Passepartout

Your go-to app for VPN and privacy.

Who cares about performance?

While many people copy and paste unoriginal thoughts about AI and the so-called “vibe coding”, it seems that what used to make software valuable is constantly put aside. If you try to argue that tech does matter in a tech-oriented product, they will tell you that:

  • Business is more important than engineering
  • Software is useless if it doesn’t make money
  • Users only care about features
  • Devices are powerful, performance doesn’t matter
  • Internet is fast, a few more GBs won’t hurt

And many more dumb takes. This is the typical mentality by which consultancy firms produce the most mediocre products you will ever find.

I don’t want to delve into this endless – and hopeless – topic. Instead, I want to tell you a little story of how easy it is to lose control of software performance, and how the understanding of programming fundamentals keeps us in touch with reality. This has never been more important with the fast-paced opportunities that LLMs offer today.

Can you afford low performance?

I’m far from being a low-level programmer, yet I know C and the fundamentals of how things happen below the code.

DATA PROVIDED:
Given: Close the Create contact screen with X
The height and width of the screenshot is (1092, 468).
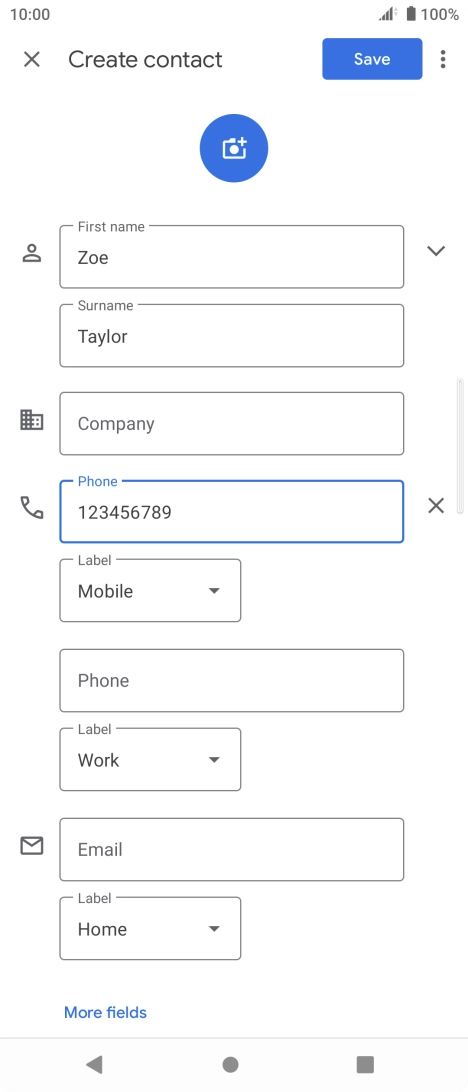Looking at the screenshot, I should [x=32, y=59].
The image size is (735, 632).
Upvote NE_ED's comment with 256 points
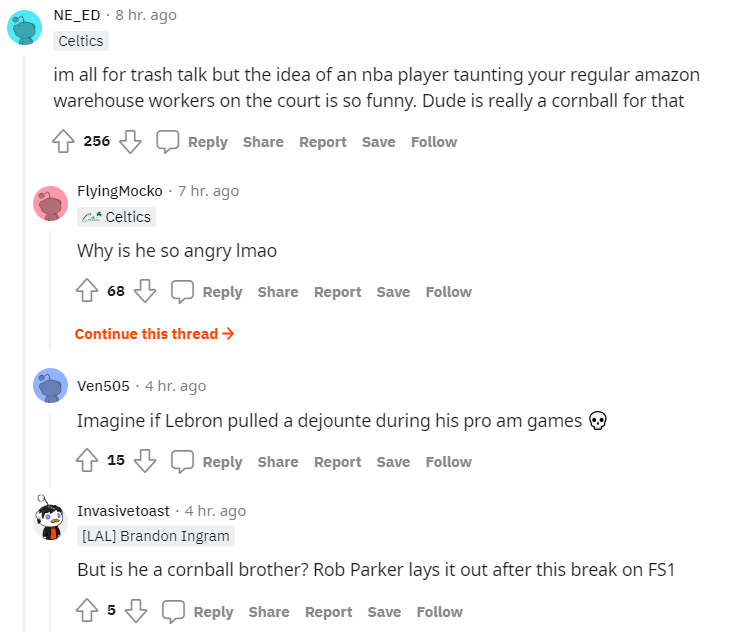(63, 141)
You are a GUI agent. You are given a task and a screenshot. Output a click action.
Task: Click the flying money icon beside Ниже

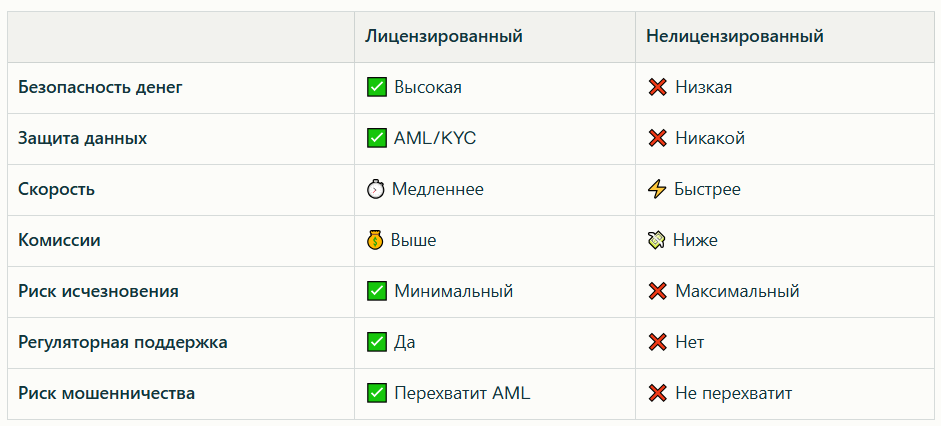657,240
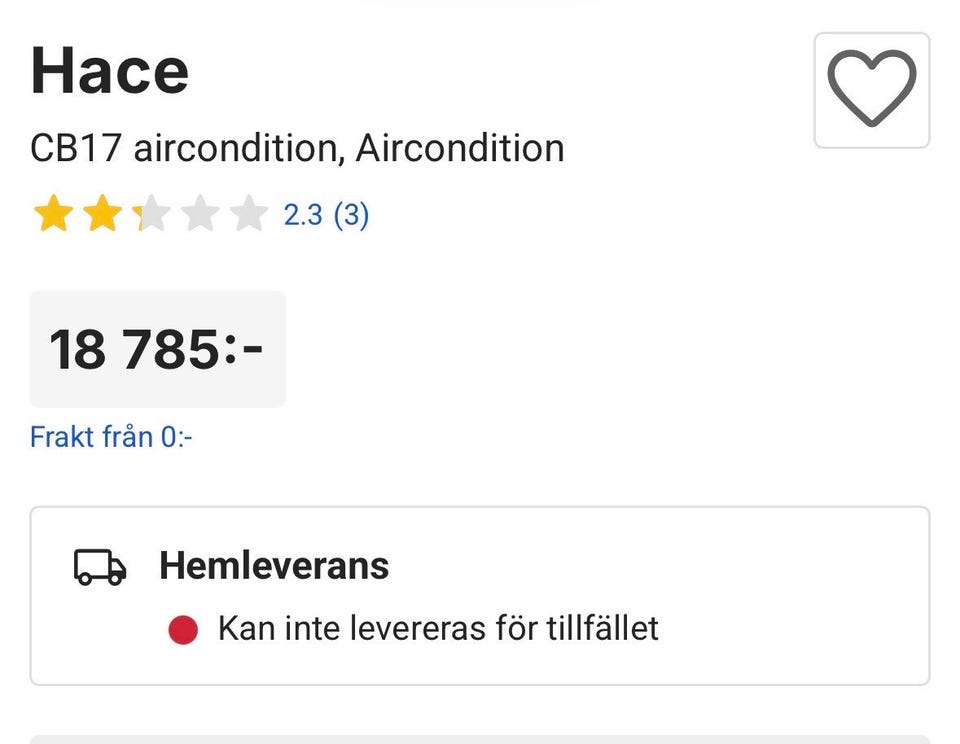Image resolution: width=960 pixels, height=744 pixels.
Task: Click the first yellow rating star
Action: pos(52,214)
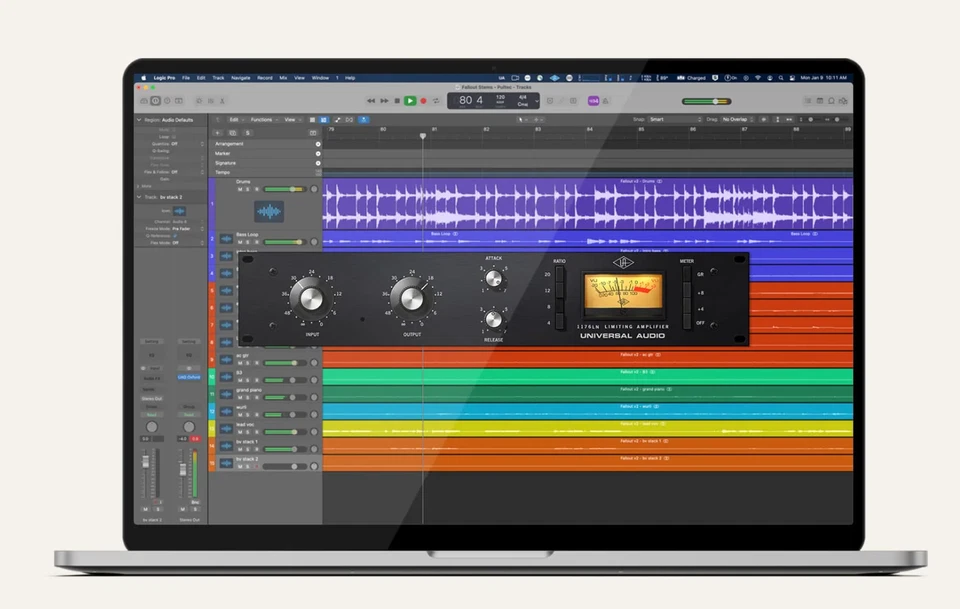Click the Stereo Out button in the channel strip
This screenshot has width=960, height=609.
tap(152, 398)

YOUR INSTRUCTIONS:
Copy everything from "And many more" down to "LLMs offer today." in the text on software performance, swapping "consultancy firms" for "outsourcing agencies".

RESPONSE TO THIS EXERCISE:
And many more dumb takes. This is the typical mentality by which outsourcing agencies produce the most mediocre products you will ever find.

I don’t want to delve into this endless – and hopeless – topic. Instead, I want to tell you a little story of how easy it is to lose control of software performance, and how the understanding of programming fundamentals keeps us in touch with reality. This has never been more important with the fast-paced opportunities that LLMs offer today.